■ Work request
In the entries that follow, find the line containing "Select Cube in the outliner", then output exactly every line from the first through that one.

Source records

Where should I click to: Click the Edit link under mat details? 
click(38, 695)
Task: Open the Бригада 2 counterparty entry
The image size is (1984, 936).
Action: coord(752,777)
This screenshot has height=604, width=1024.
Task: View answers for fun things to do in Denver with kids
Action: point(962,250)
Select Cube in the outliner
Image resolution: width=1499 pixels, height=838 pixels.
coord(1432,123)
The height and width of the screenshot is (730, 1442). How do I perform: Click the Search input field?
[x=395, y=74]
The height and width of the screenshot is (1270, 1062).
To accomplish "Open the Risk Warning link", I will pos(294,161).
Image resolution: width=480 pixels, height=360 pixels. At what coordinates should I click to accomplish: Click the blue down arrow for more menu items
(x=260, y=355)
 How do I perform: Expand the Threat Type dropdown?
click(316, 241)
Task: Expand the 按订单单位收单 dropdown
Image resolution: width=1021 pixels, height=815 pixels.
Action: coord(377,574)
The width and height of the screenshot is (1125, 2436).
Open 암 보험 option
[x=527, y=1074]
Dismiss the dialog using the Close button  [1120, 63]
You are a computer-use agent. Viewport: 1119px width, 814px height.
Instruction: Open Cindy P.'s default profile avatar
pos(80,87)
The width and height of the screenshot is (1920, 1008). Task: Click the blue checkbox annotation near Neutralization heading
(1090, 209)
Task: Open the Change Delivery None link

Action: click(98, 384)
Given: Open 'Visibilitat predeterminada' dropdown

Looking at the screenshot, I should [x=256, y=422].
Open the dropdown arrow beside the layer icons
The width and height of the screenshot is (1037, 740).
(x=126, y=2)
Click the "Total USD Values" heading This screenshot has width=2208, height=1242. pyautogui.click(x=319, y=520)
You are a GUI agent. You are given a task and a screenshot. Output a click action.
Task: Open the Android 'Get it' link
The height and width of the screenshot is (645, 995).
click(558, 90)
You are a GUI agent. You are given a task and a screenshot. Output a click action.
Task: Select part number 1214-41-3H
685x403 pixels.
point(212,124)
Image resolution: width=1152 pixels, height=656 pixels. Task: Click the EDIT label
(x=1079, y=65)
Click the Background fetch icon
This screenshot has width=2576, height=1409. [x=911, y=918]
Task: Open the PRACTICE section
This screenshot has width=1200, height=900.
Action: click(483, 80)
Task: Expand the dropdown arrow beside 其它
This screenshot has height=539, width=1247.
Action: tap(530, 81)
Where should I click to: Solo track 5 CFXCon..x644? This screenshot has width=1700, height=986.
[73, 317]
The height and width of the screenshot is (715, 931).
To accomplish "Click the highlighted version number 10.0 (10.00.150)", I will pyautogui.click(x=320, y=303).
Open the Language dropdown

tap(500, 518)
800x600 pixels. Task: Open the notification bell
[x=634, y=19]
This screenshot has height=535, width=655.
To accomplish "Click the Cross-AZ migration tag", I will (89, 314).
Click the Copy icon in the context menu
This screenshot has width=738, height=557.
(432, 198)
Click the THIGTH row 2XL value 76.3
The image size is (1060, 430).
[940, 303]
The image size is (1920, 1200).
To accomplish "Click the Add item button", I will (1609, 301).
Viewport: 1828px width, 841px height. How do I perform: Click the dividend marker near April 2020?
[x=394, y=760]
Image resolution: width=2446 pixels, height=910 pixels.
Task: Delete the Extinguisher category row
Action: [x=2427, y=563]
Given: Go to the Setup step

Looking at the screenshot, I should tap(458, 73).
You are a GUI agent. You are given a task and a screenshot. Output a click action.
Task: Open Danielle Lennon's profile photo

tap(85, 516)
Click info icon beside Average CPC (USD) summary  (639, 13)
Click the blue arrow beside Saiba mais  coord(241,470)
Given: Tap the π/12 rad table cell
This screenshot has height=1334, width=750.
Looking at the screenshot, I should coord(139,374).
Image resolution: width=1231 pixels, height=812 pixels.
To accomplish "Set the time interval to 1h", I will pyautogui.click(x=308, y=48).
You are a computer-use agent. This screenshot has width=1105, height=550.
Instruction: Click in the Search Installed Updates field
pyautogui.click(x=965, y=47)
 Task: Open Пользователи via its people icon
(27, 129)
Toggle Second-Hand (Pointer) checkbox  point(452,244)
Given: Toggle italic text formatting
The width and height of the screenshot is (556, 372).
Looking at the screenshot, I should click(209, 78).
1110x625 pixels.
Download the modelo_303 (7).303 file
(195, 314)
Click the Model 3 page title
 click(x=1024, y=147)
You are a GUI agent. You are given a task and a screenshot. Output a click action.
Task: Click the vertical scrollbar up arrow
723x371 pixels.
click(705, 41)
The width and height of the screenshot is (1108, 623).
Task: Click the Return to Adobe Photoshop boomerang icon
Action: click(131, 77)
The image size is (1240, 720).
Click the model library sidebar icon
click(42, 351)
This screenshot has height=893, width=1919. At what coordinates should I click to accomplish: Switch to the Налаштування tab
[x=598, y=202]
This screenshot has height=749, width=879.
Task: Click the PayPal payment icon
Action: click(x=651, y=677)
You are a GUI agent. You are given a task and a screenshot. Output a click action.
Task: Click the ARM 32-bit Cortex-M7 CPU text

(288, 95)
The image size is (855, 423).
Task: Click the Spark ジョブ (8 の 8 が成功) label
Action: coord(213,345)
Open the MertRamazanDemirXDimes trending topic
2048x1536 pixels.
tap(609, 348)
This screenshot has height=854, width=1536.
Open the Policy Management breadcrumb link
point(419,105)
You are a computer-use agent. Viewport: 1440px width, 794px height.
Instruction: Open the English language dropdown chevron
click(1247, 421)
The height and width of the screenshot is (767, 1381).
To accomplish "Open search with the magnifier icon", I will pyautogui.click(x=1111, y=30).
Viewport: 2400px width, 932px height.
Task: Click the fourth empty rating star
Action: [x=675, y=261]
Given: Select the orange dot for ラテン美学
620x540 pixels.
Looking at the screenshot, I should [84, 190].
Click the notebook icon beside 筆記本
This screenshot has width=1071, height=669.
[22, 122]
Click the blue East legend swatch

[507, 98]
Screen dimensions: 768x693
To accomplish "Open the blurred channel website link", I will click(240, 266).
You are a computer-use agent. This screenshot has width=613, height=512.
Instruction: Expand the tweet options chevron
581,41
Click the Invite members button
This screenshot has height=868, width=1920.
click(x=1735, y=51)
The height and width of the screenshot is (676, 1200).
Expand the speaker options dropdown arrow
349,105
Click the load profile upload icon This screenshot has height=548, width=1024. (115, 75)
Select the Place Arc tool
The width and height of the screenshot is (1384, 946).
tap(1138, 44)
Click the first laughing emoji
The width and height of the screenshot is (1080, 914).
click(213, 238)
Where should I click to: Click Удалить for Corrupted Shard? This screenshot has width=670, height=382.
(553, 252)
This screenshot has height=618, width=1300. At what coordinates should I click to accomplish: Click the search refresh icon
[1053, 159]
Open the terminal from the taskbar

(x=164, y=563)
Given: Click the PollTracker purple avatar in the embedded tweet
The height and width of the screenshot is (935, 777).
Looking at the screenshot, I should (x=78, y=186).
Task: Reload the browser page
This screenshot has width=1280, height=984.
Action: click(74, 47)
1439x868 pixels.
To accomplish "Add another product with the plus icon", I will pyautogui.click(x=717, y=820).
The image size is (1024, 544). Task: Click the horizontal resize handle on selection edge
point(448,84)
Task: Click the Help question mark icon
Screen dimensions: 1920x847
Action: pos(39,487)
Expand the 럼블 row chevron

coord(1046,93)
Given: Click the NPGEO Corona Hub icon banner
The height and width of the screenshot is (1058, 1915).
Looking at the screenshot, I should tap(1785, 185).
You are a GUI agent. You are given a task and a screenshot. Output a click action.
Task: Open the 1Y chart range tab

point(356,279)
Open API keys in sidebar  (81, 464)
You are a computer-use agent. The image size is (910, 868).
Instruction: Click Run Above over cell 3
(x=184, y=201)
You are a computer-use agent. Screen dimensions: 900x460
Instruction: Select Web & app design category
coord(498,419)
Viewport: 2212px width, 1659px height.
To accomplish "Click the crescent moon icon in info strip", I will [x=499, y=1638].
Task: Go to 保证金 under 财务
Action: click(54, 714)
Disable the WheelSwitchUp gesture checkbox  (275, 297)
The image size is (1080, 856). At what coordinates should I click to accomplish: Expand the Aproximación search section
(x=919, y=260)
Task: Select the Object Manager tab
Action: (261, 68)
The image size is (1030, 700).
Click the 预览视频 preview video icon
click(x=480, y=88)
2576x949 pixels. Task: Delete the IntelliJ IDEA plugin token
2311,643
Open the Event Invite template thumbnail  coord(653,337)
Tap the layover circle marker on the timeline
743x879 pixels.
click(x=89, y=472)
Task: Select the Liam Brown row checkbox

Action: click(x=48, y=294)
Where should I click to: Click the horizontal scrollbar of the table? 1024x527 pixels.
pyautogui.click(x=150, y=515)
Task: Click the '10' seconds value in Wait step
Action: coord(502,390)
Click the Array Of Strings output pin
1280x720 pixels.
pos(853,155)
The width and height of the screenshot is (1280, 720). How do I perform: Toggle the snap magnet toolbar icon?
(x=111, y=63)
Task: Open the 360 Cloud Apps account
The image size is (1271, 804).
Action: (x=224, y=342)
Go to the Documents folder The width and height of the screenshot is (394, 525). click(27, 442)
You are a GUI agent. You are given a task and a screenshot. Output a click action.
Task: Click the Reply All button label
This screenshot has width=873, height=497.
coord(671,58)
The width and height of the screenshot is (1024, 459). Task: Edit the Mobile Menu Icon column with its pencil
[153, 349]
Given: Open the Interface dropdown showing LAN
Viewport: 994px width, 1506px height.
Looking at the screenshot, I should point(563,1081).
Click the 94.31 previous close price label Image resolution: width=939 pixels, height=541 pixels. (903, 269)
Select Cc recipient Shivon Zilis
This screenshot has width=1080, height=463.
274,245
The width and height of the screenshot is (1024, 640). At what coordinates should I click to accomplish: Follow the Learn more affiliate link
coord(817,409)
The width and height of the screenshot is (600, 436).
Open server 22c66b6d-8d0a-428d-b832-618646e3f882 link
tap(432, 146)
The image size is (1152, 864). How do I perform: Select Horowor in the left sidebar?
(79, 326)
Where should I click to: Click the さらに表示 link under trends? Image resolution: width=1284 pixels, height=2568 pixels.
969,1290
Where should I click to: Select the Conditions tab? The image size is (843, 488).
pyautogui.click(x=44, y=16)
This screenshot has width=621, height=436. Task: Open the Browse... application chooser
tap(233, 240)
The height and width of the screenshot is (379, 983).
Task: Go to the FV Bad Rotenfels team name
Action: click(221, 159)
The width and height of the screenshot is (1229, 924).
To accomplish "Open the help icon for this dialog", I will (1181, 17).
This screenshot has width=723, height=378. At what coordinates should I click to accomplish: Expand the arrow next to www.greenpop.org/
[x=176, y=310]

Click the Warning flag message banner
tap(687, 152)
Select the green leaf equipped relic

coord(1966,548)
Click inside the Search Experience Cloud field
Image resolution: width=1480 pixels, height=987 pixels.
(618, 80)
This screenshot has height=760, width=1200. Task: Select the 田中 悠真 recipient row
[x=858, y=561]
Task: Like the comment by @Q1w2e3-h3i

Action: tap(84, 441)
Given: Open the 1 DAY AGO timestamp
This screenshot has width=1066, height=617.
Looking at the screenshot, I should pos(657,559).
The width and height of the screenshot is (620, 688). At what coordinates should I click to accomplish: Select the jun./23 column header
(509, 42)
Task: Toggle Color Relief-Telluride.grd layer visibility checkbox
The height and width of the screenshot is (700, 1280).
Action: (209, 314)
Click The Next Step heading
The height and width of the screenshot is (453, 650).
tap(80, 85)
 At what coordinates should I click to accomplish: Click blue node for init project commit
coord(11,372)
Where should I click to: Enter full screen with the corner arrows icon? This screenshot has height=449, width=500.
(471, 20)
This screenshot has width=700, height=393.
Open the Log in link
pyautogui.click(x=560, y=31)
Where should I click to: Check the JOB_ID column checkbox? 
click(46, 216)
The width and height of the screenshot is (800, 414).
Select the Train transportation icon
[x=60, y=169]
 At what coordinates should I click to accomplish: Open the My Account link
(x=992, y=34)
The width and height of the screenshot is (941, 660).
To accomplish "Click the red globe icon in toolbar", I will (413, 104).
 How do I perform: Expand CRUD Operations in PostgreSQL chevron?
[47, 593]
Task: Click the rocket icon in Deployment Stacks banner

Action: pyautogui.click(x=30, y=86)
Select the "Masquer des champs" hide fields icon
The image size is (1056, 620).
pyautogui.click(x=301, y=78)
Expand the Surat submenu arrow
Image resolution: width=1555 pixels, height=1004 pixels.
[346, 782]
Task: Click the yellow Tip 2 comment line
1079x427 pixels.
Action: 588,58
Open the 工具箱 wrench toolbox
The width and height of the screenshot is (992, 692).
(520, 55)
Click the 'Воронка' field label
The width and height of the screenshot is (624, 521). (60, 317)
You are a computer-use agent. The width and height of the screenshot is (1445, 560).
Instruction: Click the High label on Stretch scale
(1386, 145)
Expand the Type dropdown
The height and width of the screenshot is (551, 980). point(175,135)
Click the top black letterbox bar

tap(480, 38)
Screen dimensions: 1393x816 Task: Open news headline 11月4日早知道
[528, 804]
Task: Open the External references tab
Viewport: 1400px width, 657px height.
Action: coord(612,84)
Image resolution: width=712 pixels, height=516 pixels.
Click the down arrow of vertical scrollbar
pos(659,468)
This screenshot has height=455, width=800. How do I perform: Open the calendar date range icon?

■ Solved problem
Where should I click to: Click the Edit link under mat details? 
click(38, 695)
Task: Open the Бригада 2 counterparty entry
The image size is (1984, 936).
Action: coord(752,777)
This screenshot has height=604, width=1024.
Task: View answers for fun things to do in Denver with kids
Action: point(962,250)
Select Cube in the outliner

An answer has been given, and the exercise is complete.